Identifying latent states and decoupling dynamic modes in stochastic nonlinear dynamical systems remains challenging due to inherent nonlinearity and randomness. Method: This paper proposes a hidden Markov operator representation framework embedded in a reproducing kernel Hilbert space (RKHS). It uniquely integrates stochastic realization theory with kernel embedding techniques to jointly learn latent-space structure and state-transition operators; extends the Kalman filter to nonlinear stochastic systems; and introduces operator-theoretic dynamic mode decomposition (O-DMD). The technical pipeline encompasses spectral learning, neural-network-based adaptive kernel construction, generalized sequential state estimation, and operator spectral analysis. Results: Evaluated on synthetic and real-world datasets, the method significantly improves latent-state estimation accuracy, enables interpretable and decoupled extraction of dynamical modes, and establishes a unified, robust, and interpretable paradigm for modeling and inference in stochastic nonlinear systems.

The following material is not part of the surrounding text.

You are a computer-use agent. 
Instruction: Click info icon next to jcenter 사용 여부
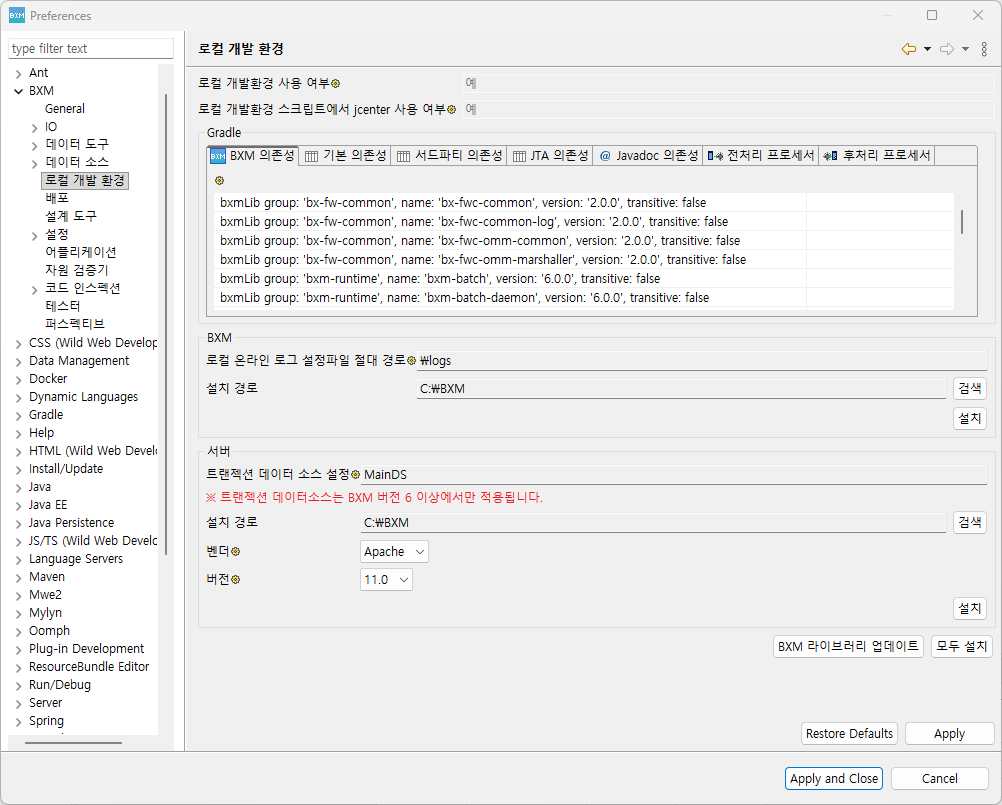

We consider an operator-based latent Markov representation of a stochastic nonlinear dynamical system, where the stochastic evolution of the latent state embedded in a reproducing kernel Hilbert space is described with the corresponding transfer operator, and develop a spectral method to learn this representation based on the theory of stochastic realization. The embedding may be learned simultaneously using reproducing kernels, for example, constructed with feed-forward neural networks. We also address the generalization of sequential state-estimation (Kalman filtering) in stochastic nonlinear systems, and of operator-based eigen-mode decomposition of dynamics, for the representation. Several examples with synthetic and real-world data are shown to illustrate the empirical characteristics of our methods, and to investigate the performance of our model in sequential state-estimation and mode decomposition.